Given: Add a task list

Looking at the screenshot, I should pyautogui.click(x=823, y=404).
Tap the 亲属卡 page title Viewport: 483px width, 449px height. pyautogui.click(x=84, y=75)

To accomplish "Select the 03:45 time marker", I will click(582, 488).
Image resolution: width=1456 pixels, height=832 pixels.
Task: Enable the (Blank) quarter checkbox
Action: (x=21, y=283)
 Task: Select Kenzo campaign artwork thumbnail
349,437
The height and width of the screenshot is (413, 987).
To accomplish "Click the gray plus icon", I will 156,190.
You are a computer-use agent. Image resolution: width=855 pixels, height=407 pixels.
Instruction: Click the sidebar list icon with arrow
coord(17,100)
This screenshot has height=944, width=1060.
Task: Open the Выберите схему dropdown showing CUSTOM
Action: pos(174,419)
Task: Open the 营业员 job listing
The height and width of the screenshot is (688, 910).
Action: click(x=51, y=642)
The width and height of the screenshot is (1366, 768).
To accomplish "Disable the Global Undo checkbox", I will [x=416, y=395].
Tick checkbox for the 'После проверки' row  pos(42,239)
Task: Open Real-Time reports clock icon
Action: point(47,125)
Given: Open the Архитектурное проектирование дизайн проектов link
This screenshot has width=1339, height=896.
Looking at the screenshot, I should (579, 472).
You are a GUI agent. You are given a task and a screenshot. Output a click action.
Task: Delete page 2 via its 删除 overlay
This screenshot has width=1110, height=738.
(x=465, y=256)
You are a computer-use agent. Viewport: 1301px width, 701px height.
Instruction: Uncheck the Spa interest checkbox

※

▶ **WHAT THE EXERCISE ASKS**: What you give back should be exactly the lines of the entries above from the one containing "Tap the 亲属卡" to the end, and nothing more.

▶ **EXERCISE RESULT**:
Tap the 亲属卡 page title Viewport: 483px width, 449px height. pyautogui.click(x=84, y=75)

To accomplish "Select the 03:45 time marker", I will click(582, 488).
Image resolution: width=1456 pixels, height=832 pixels.
Task: Enable the (Blank) quarter checkbox
Action: (x=21, y=283)
 Task: Select Kenzo campaign artwork thumbnail
349,437
The height and width of the screenshot is (413, 987).
To accomplish "Click the gray plus icon", I will 156,190.
You are a computer-use agent. Image resolution: width=855 pixels, height=407 pixels.
Instruction: Click the sidebar list icon with arrow
coord(17,100)
This screenshot has height=944, width=1060.
Task: Open the Выберите схему dropdown showing CUSTOM
Action: pos(174,419)
Task: Open the 营业员 job listing
The height and width of the screenshot is (688, 910).
Action: click(x=51, y=642)
The width and height of the screenshot is (1366, 768).
To accomplish "Disable the Global Undo checkbox", I will [x=416, y=395].
Tick checkbox for the 'После проверки' row  pos(42,239)
Task: Open Real-Time reports clock icon
Action: point(47,125)
Given: Open the Архитектурное проектирование дизайн проектов link
This screenshot has width=1339, height=896.
Looking at the screenshot, I should (579, 472).
You are a GUI agent. You are given a task and a screenshot. Output a click action.
Task: Delete page 2 via its 删除 overlay
This screenshot has width=1110, height=738.
(x=465, y=256)
You are a computer-use agent. Viewport: 1301px width, 701px height.
Instruction: Uncheck the Spa interest checkbox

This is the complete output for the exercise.